Furto e estorsione aggravata dal metodo mafioso. Per questi reati in dodici sono finiti agli arresti stamattina a Caltanissetta. Per nove è arrivato il carcere, per gli altri tre i domiciliari. A eseguire le misure di custodia cautelare, all’alba, sono stati i finanzieri del locale Comando provinciale. La misura, emessa dal Gip di Caltanissetta su richiesta della DDA nissena, arriva al termine di una complessa attività di indagine da parte del Gico di Caltanissetta e della Guardia di Finanza della locale sezione di Polizia giudiziaria.

Le indagini hanno consentito di portar alla luce presunte ‘interferenze’ di due fratelli, imprenditori agricoli operanti nell’Ennese, sulle aziende loro confiscate. I due fratelli si servivano di dipendenti ‘fedeli’ per influire sulle dinamiche aziendali, a volte anche tramite direttive contrastanti con quelle dell’amministratore giudiziario, giungendo perfino a sottrarre beni strumentali all’attività agricola per scopi personali.

Senza contare poi i ripetuti furti a danno delle stesse aziende. I lavoratori assunti dall’amministrazione giudiziaria sarebbero stati anche oggetto di varie intimidazioni che li hanno costretti a interrompere il rapporto lavorativo. A minacciarli non sarebbero stati direttamente i due fratelli. Per evitare di esporsi personalmente, i due avrebbero usato come tramite dei soggetti a loro vicini, dei ‘fiancheggiatori’ che provvedevano a “indurre i dipendenti assunti dall’amministratore giudiziario ad abbandonare il posto di lavoro”.

Una cena a base di porchetta per dare una dimostrazione di forza

Le minacce, rendono noto i finanzieri, sarebbero avvenute con “le classiche modalità proprie di chi esercita una capacità di intimidazione mafiosa, tanto che le vittime non solo non hanno sporto denuncia, ma avrebbero altresì sottaciuto al datore di lavoro, l’amministratore giudiziario, le reali ragioni del repentino recesso dal rapporto di lavoro appena instaurato”. In questa maniera i due fratelli si sarebbero così assicurati la presenza esclusiva di personale di loro fiducia nelle imprese sequestrate.
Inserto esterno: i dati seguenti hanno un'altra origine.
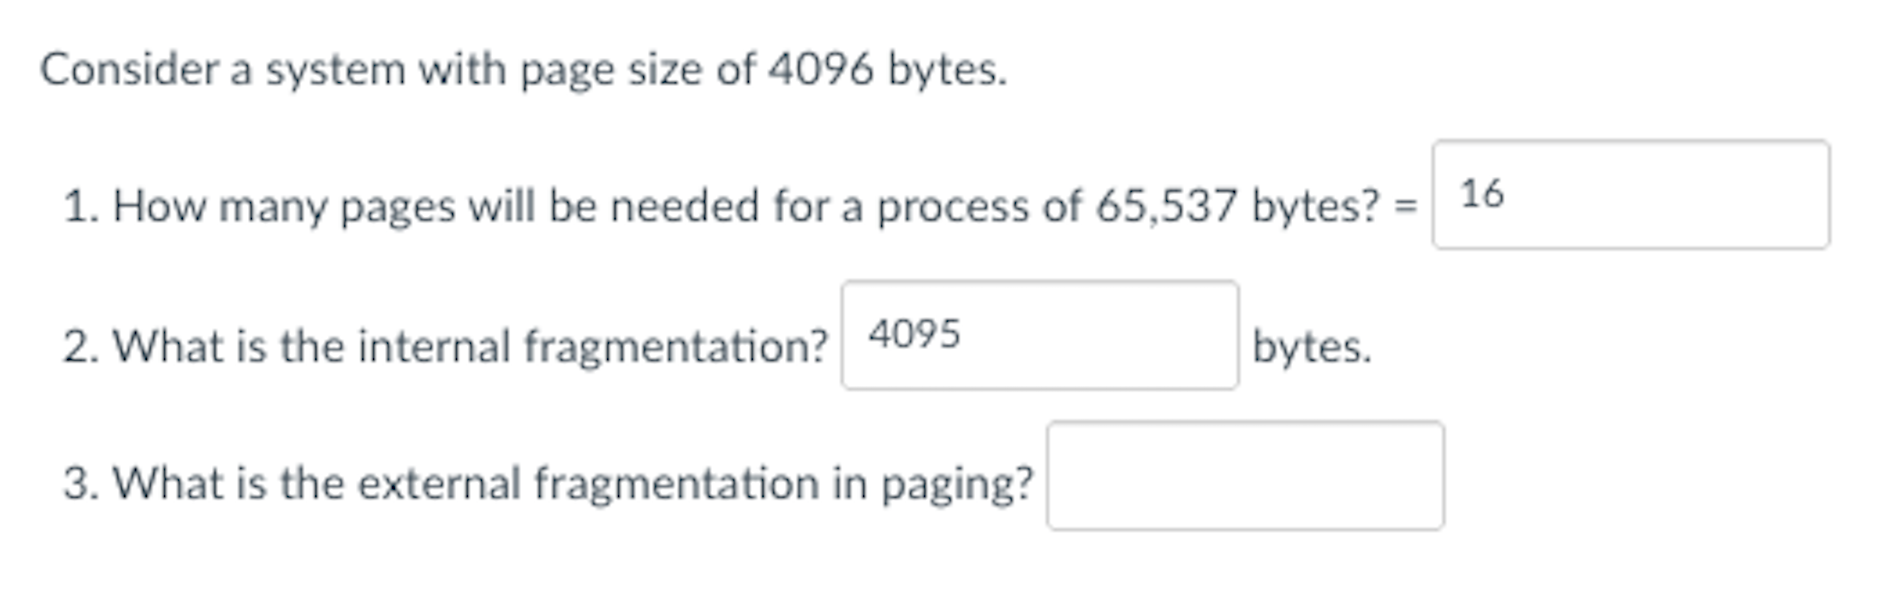The width and height of the screenshot is (1882, 600).
Task: Click the empty external fragmentation answer box
Action: (x=1245, y=475)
Uno dei retroscena del blitz avvenuto all’alba di oggi è una cena a base di porchetta. A organizzarla sempre i due imprenditori agricoli in una delle imprese sottoposte ad amministrazione giudiziaria. Una cena, spiegano gli investigatori, che possedeva un alto valore simbolico: una dimostrazione di forza, che avrebbe accresciuto il loro prestigio di fronte agli intervenuti”.

Uno dei due fratelli, con l’intermediazione di altri fiancheggiatori, tra i quali un affiliato a Cosa nostra, avrebbe preteso, con modalità da estorsione, di ritornare in possesso di un autocarro aziendale acquistato “incautamente” da un privato dall’amministrazione giudiziaria. Le indagini hanno fatto affiorare una rete di presunti ‘sodali’ e ‘fiancheggiatori’, ben ramificata in varie provincie siciliane quali Enna, Catania e Messina. Una rete che serviva ad agevolare l’attività di interferenza dei due fratelli nelle faccende aziendali delle imprese confiscate.